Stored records
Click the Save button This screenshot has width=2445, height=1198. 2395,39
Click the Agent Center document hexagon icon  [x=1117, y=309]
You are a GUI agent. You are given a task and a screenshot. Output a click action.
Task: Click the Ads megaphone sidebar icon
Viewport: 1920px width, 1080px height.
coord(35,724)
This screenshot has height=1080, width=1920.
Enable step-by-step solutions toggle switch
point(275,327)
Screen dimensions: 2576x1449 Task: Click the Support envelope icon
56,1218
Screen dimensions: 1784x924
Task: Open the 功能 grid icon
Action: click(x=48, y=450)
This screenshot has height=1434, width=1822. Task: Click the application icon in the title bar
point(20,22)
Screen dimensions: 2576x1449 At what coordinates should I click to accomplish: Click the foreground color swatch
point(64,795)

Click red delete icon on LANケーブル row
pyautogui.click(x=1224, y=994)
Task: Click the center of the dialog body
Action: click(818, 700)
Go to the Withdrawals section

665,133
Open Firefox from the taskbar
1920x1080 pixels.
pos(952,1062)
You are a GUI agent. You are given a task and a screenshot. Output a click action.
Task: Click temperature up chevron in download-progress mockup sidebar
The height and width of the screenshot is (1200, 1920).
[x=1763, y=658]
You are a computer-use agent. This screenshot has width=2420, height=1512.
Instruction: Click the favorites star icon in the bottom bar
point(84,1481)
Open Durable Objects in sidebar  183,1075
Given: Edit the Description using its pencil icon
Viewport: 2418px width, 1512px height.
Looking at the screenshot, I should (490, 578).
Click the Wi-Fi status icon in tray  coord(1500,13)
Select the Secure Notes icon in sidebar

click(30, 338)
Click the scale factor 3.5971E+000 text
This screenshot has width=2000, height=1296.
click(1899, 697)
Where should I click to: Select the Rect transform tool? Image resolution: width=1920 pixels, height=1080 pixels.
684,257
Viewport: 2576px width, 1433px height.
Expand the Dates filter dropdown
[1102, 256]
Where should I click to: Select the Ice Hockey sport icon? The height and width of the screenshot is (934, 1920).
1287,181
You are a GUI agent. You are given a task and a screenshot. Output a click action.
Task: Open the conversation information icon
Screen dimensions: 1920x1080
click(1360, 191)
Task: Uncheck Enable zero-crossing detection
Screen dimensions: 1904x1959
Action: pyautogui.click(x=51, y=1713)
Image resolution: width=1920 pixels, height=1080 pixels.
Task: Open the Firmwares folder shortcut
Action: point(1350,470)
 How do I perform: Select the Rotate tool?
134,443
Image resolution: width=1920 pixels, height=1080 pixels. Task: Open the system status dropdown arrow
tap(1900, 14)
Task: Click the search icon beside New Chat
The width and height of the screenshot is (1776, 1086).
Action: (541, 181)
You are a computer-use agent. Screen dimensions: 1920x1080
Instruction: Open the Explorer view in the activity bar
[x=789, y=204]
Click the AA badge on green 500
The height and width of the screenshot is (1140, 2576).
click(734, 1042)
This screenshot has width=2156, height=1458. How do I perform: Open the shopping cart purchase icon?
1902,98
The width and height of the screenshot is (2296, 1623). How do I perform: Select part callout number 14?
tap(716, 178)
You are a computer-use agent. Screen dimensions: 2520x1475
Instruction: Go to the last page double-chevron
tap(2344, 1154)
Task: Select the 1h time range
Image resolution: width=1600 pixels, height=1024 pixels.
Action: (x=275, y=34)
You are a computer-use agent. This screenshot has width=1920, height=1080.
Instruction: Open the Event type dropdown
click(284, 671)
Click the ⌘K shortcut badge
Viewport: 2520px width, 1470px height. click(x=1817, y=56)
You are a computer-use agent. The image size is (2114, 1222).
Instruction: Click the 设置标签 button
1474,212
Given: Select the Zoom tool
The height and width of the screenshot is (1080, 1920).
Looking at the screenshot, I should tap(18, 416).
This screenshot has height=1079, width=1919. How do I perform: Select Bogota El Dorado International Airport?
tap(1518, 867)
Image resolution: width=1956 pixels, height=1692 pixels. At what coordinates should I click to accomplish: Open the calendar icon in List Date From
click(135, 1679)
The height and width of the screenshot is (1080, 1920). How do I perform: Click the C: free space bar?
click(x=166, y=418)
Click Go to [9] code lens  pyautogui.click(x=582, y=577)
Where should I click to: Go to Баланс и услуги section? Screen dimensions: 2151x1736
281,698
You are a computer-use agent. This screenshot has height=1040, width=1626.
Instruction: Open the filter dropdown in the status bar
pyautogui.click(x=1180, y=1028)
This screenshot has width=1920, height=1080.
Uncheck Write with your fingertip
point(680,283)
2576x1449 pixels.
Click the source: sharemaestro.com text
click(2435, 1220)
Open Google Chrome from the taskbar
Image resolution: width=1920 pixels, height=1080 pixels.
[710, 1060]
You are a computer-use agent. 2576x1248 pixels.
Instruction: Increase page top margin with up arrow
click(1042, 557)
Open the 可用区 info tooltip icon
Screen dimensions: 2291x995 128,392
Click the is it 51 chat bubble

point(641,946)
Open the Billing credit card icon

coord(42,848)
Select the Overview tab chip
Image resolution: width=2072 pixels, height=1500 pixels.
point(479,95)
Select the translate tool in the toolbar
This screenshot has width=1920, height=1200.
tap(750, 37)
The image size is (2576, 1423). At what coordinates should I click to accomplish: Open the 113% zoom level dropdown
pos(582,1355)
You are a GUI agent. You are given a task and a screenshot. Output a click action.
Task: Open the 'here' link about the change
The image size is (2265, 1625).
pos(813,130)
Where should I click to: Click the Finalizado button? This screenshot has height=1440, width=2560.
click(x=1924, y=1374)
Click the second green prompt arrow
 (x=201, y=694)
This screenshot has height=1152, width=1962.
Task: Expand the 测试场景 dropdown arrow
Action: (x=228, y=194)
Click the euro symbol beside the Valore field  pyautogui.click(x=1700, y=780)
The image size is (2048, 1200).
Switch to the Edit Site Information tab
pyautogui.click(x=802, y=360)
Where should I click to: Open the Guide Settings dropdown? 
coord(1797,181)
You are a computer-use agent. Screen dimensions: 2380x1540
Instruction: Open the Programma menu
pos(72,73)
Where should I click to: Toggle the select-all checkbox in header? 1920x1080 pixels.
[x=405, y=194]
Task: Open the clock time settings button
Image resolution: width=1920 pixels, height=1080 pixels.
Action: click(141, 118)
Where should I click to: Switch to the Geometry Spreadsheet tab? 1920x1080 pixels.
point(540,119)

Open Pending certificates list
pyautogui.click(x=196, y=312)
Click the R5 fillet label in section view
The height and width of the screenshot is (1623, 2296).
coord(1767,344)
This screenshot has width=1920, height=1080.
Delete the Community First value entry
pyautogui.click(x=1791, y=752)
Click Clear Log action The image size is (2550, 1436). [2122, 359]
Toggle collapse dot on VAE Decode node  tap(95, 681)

-- Task statement --
All lines of the records above that contain the word "time" are to be copied out.

-- Response below --
Task: Select the 1h time range
Task: Open the clock time settings button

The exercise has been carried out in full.